Pack on, I hiked to the summit of Crown Point and paused to take it all in. Wow.
Going up and over was proving to be easier than the one little steep section yesterday, and I was happy with my route choice. The ground was still slick in places with snow, so I held hands with the trees so they could help me control my descent on the frozen patches, and now my hands smell like evergreens….mmmmmmm.
Then I found the trail! And I was expecting a bushwack, but it wasn’t…there were a few trees to navigate around, but the going was good.
I got water at a creek and continued on beautiful wonderful trail for a few more miles. The forest was green, the ground white and yellow from dropped Larch needles, and the sunlight flitered through the trees to dapple the trail and forest (and me) in light. It was incredible.
I was in the flow. Me and the world…vibeing.
Towards a road the trail was buried under more trees, and after some rummaging around between a bunch of dead fall I noticed a cut end of a log and yelled out, “trail!” That had been our habit on the PCT in the Sierra Mountains in 2006. So much of our route was covered in snow that when we did find the elusive tread we yelled “trail!” triumphantly in awe that we could stay on track in the white cold that blanketed the land. It was a true test of our map and terrain reading skills, especially in the days before everyone carried a gps. And I was not included in that “our”…the PCT was my first experience with map reading and navigating. I would look over other hiker’s shoulders as they were looking at maps and placing ourselves. Yes, there was a day when I didn’t have the skills.

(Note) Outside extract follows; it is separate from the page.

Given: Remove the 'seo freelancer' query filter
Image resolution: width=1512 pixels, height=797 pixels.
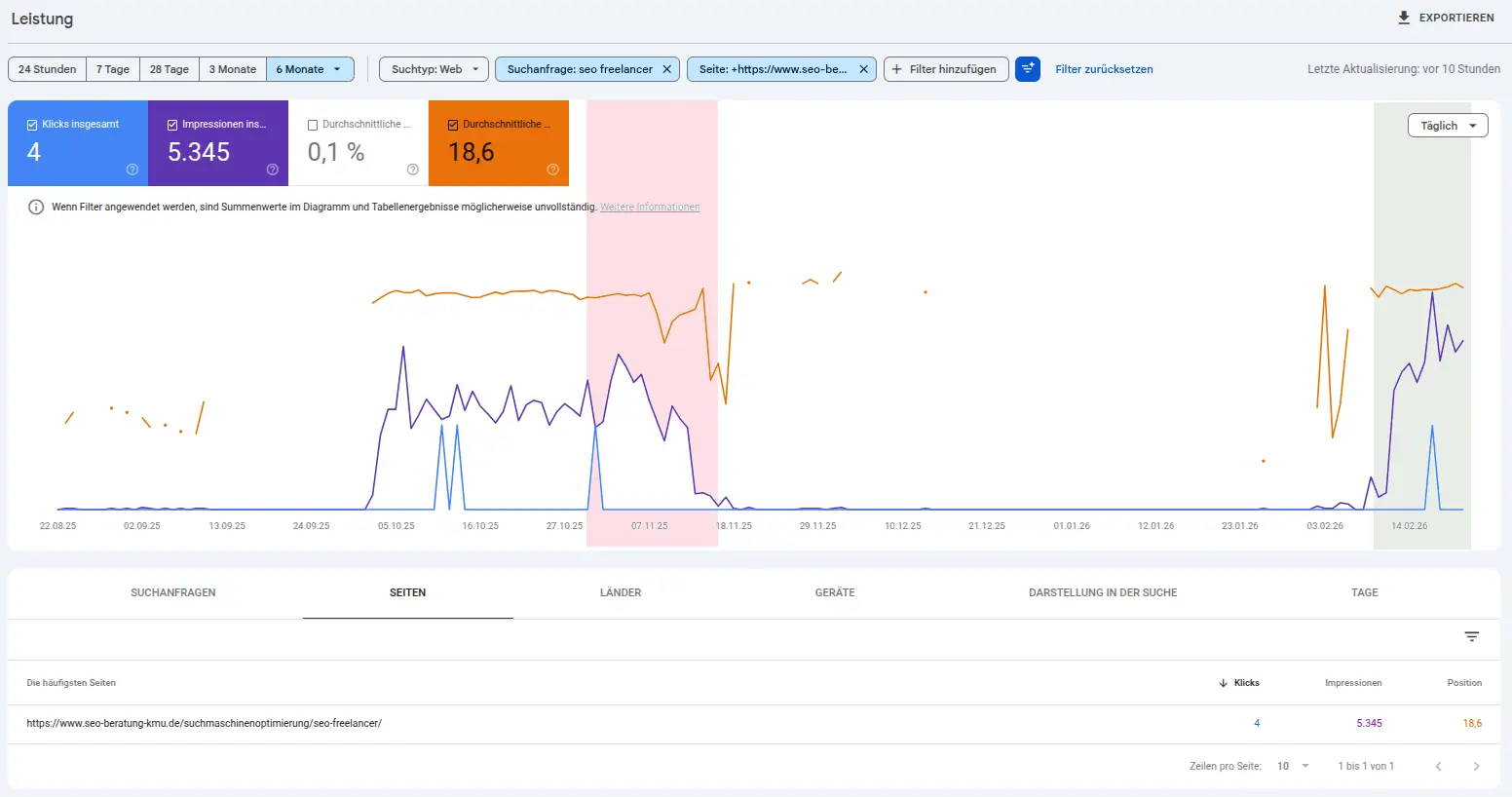Looking at the screenshot, I should (x=666, y=69).
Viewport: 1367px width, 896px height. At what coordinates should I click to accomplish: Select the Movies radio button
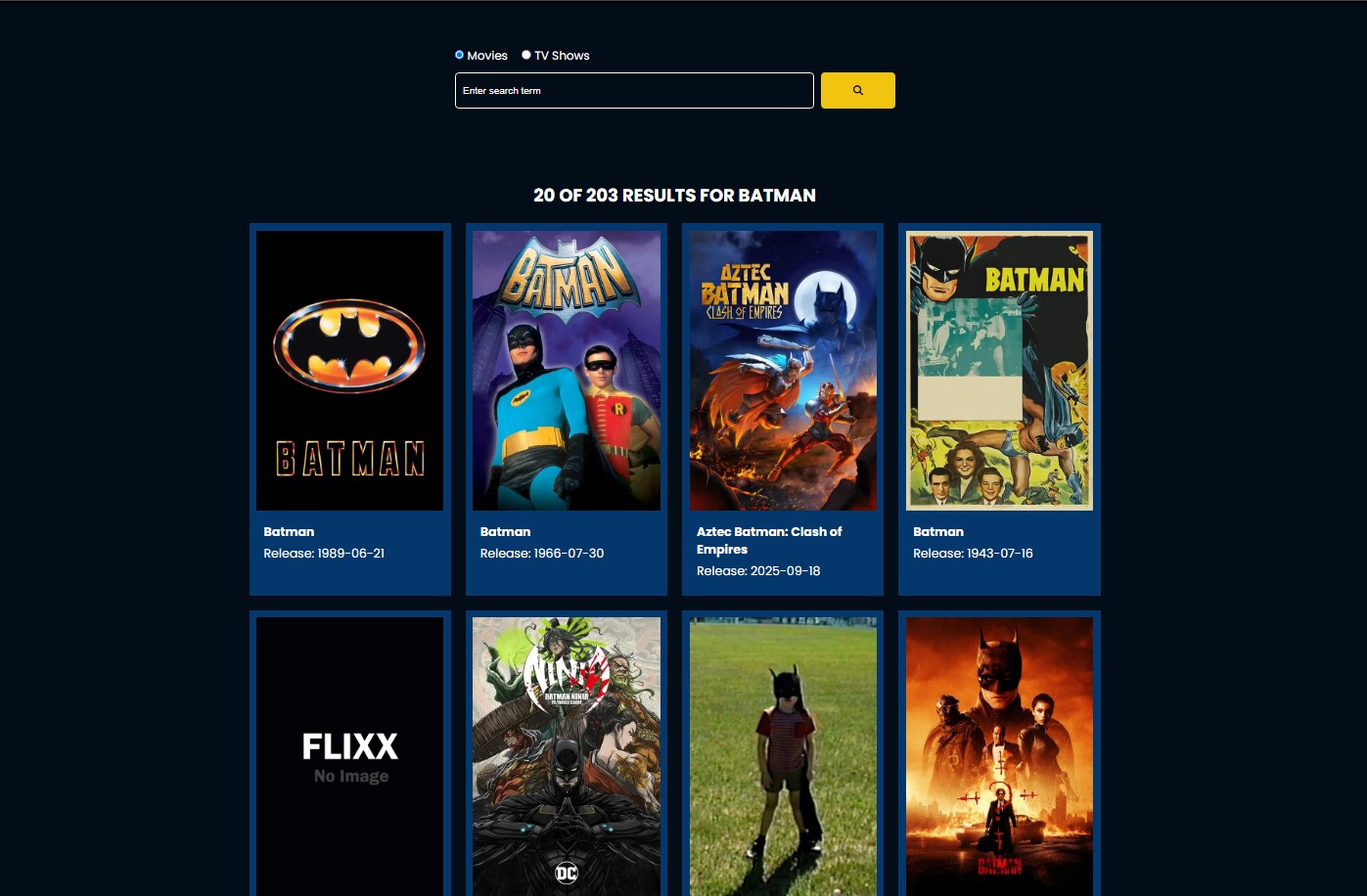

I had found the trail, then promptly lost it again.
Today I couldn’t get enough of the “cheezy” almonds I was carrying from Gather Nuts. The “cheeze” was nutritional yeast, and my body wanted it. (Reminder…some of my sponsors have given me coupon codes to share with you…all are listed on my gear list page).
I had a break once I got to the road junction. Oh, to linger in the sun. Shoes off, the air warmer than it’s been in weeks. Late October what?!?!
I took the long-cut in front of me. There was a short-cut road walk through the forest, or a long-cut up to some views and around the forest. Jared said the way up had some lovely views, so I went that way. And up was an understatement. The roads around here are steeper than trail! But at the top of that climb was the skyline of the Elkhorn Crest Trail again…it looked so different. No snow at all anywhere. I was happy I was up there for the brief moment in time when it was all frosty white. I see how lucky that was now.
Lots of roads, but then trail! Beautiful, glorious, cleared trail! I popped out on a road and crossed to the Crane Creek Trailhead which will usher me back into the North Fork John Day Wilderness again. There were orange caution vests about…today was the start of elk rifle season…and I was prepared in my bright red wind jacket and my own day-glow orange vest draped over the back of my pack. There would be no mistaking me for an elk.
The next 4.5 miles were a walk along the quiet creek; meadows lined much of the route until I got to a steep gorge where the water filtered through ice that still edged the rocks. The different states of water created all sorts of sculptures and fascinating features as the water flowed through and over and under.
I popped out on the North Fork of the John Day River and spied a big horse camp. I forded the icy water to the trail on the other side.
I turned a corner and there sat three Coors Light beers in the middle on the trail. I don’t mind if I do! I picked one up, popped it open, and enjoyed the frosty cold beverage as I walked a few more miles till I found a lovely spot for me and my tent. Ok Blue Mountains Trail, this is the second unopened beer you have left for me on the trail. You really are magical. Have you heard the phrase: “The trail provides?” It seems the BMT is taking that to a new level.
I love listening to Cinder Well and imagining you on the Trail with her haunting wilderness-wild voice. I have added her to Spotify. Thank you–and as always for your vivid descriptions that bring us there with you–especially this: “The forest was green, the ground white and yellow from dropped Larch needles, and the sunlight flitered through the trees to dapple the trail and forest (and me) in light.”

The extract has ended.